Data Analysis on the Progression of Video Games
The skills the author demoed here can be learned through taking Data Science with Machine Learning bootcamp with NYC Data Science Academy.
I used to be an avid gamer from the days of the Super Nintendo System all the way to the recent Playstation 3 system. However, I did take a break and I haven't played video games for the past five years. I can't even recognize the games of today anymore. A lot has happened and with that in mind, I wanted to explore further to see the general data trends of video game sales for the past 20 or even 30 years.
Data set can be downloaded from here. (Kaggle dataset) I wanted to do some basic exploratory data analysis to get some insight on how and which games sell the most. I've also created a tableau visualization which can be found here. And finally, my code can be found on my GitHub repository which can be found here.
As you can see, the games are predominantly on the Nintendo DS with games on the Playstation 2 a close second.
More important than that however I also wanted to get a scope of the global sales, both by platform and by year as well. (sales are in millions)
From this chart, we can see that within the data set, most global sales come from Playstation 2 predominantly, with a good mix of Playstation 3 and Xbox 360 thrown in. These games seemed to be from an older generation so I wanted to see how dated my set was. The next step was to see global_sales per year.
From our data set, most global sales were between the years 2007 and 2010. Possible explanations for this include the new release of the PS3 and Xbox360 systems as well as the so-called prime age for the popular PS2 model.
I created a histogram to see how well games were selling in general.
It seems like there's an outlier(which we'll get to later) so I took a closer look instead.
The histogram may be right-skewed but this data frame includes many games that were released but didn’t do well. For every best-seller like Final Fantasy 7 out there, there are many more like the poorly received “Men in Black II: Alien Escape”
I needed to check the global sales per game to see how these years differ from the others.
This scatterplot shows a great outlier in around 2007. More than two times the sales of the far next best selling games. I got the head of the data set showing important columns to see just what this game was and how far the next games were.
The numbers are in millions and it's clear to see that Wii Sports is our outlier. More than two times the next best selling game, Super Mario Bros.
I then noticed the trend that all 5 of the best games were from Nintendo. The next step was to see how strong each publisher was for each area to get an idea of the different regions' tastes.
It's interesting to note the similar tastes in games when it comes to North America and Europe. Mainly Nintendo, with the same order of studios following closely behind. Japan and the rest of the world, on the other hand, showed a different story.
While Nintendo was still the strongest, Japan and the rest of the world showed more love for Sony Computer Entertainment.
To dive even deeper into this, I wanted to explore the differences in the genre per location to get an idea of what type of games sell best and where.

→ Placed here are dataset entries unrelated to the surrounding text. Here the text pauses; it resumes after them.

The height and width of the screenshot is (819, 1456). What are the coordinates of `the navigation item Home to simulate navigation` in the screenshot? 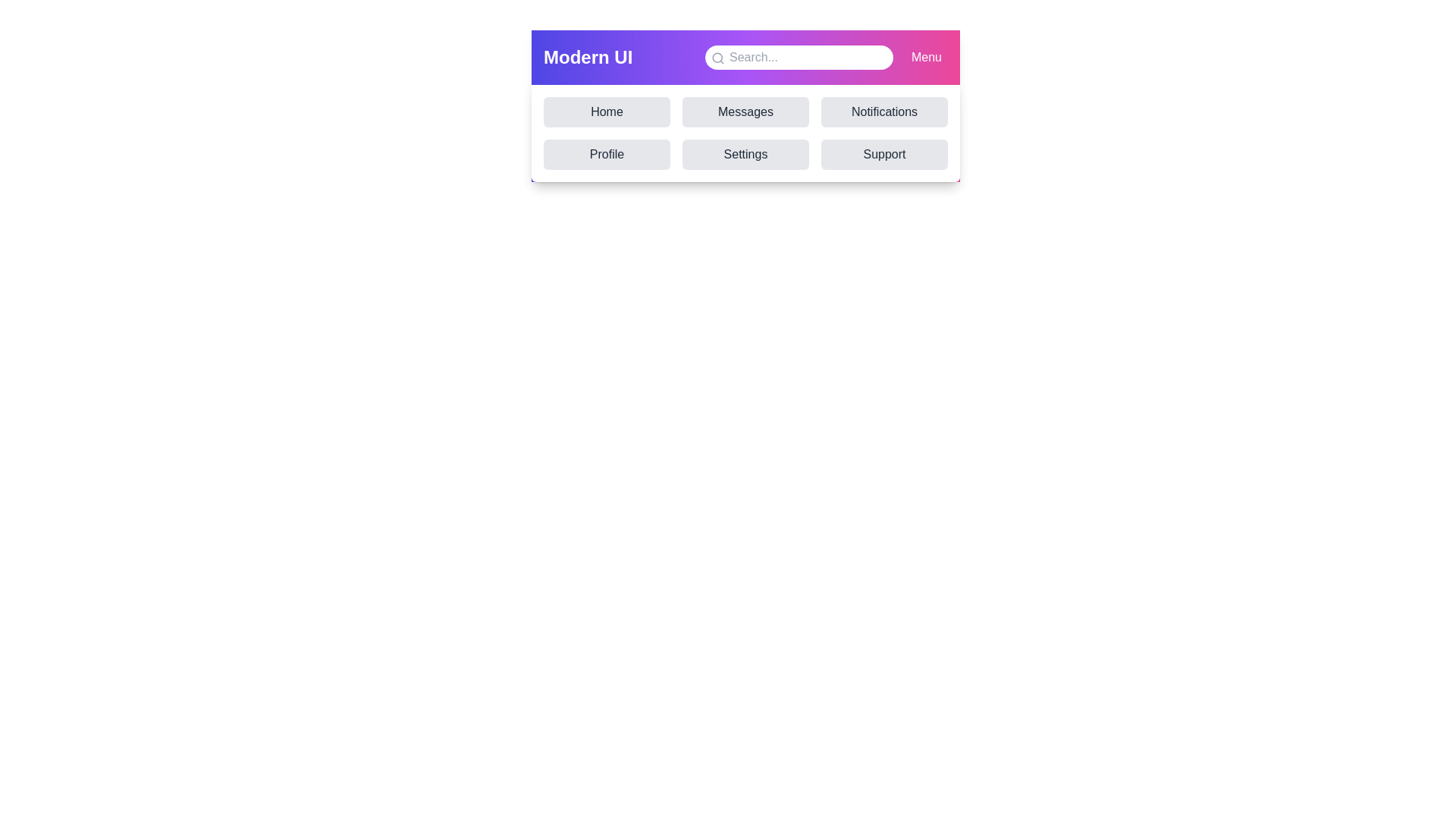 It's located at (607, 111).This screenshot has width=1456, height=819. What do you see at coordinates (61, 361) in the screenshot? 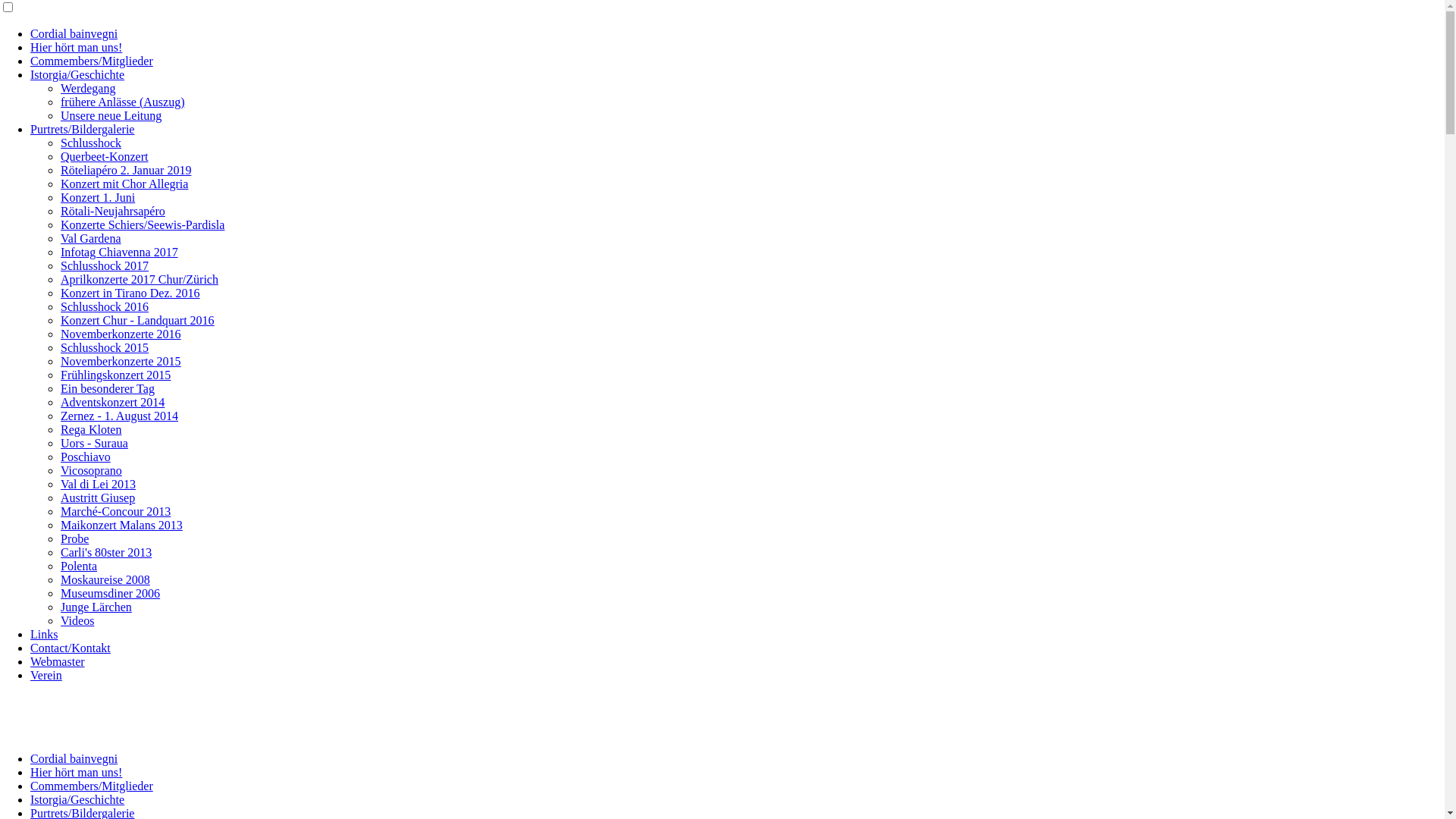
I see `'Novemberkonzerte 2015'` at bounding box center [61, 361].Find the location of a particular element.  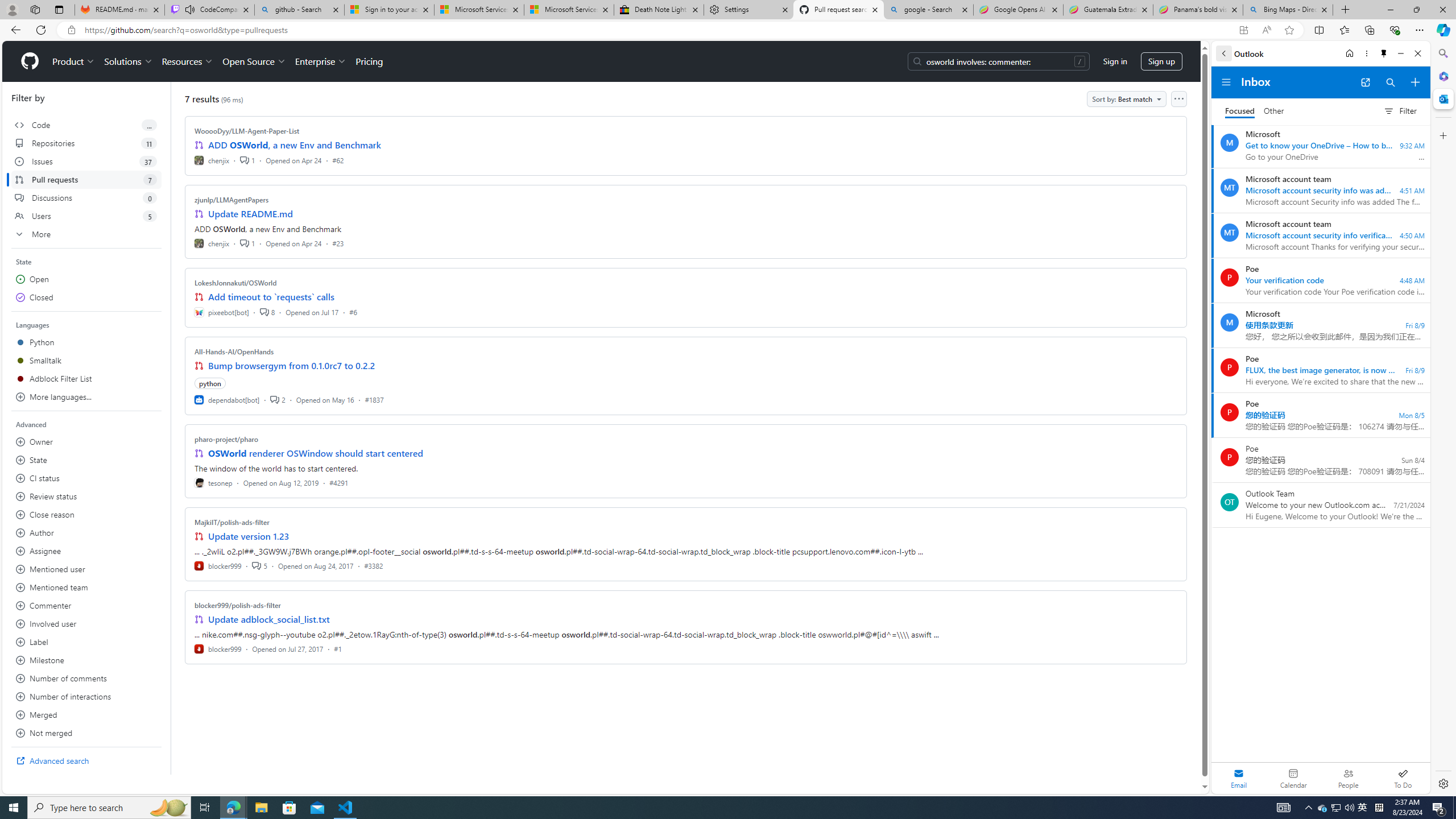

'#3382' is located at coordinates (373, 565).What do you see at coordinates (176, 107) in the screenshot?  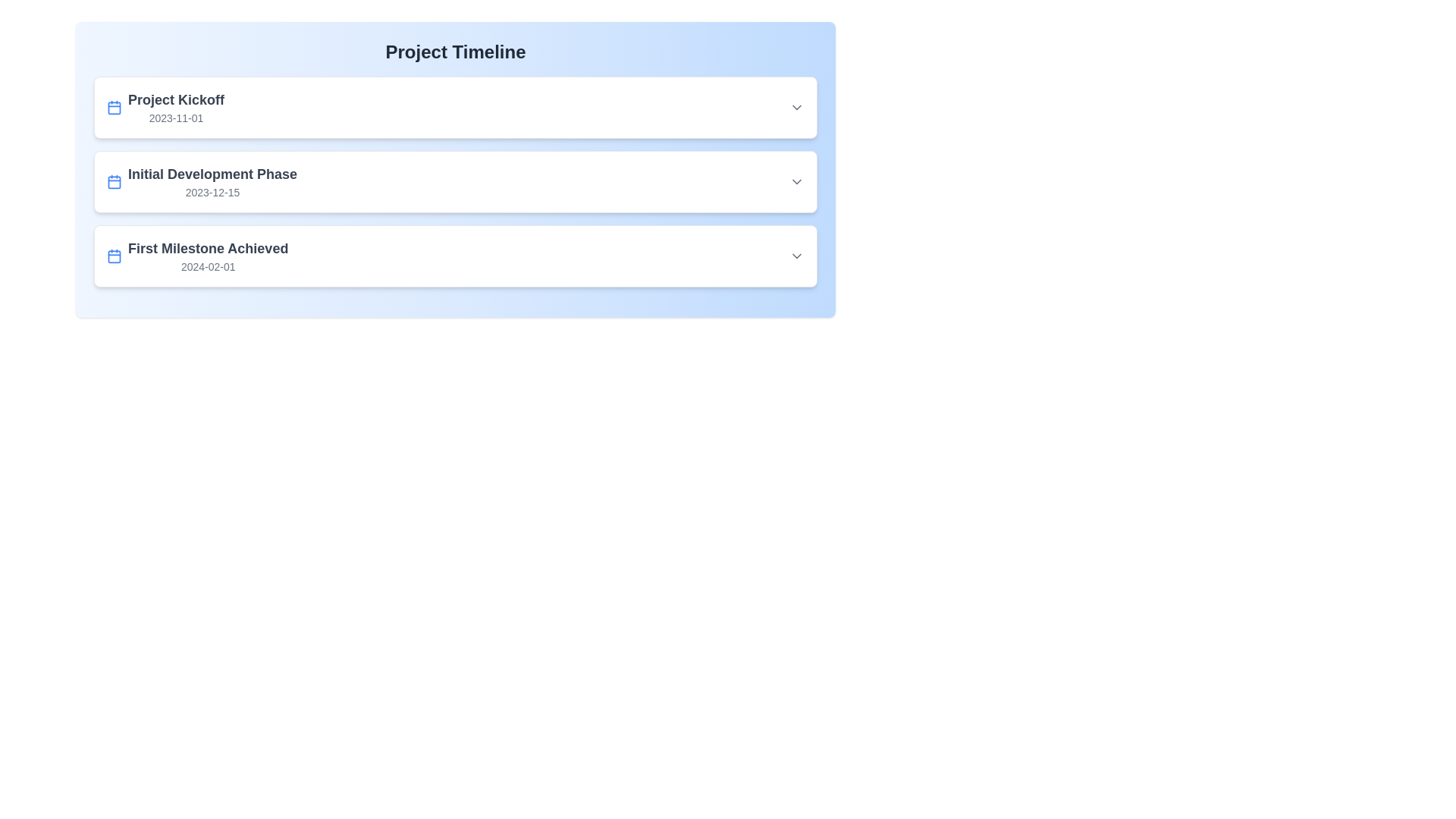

If the graphs are small in this blog you can easily go over to the tableau page provided above and get a closer look.
Throughout all the regions, the best-sellers are; Action, Sports, and Shooter. And the highest markets are North America and Europe. Interesting to note that Japan is the prime market when it comes to Role-playing games. (Their highest selling genre)
It's clear to see that games sell best in North America and Europe. Mainly of the action or shooter type. Games do sell well in Japan as well if they're role-playing games. There is seasonality for when games sell best but I think I'll need an updated data set to prove that hypothesis. Finally, the greatest selling games are from Nintendo, which ironically, focuses on family games and not action shooters.
It was an interesting deep dive but again for future studies, I'd like to see an updated version of the data set to see if indeed, games sell the best during generational shifts in video game platforms.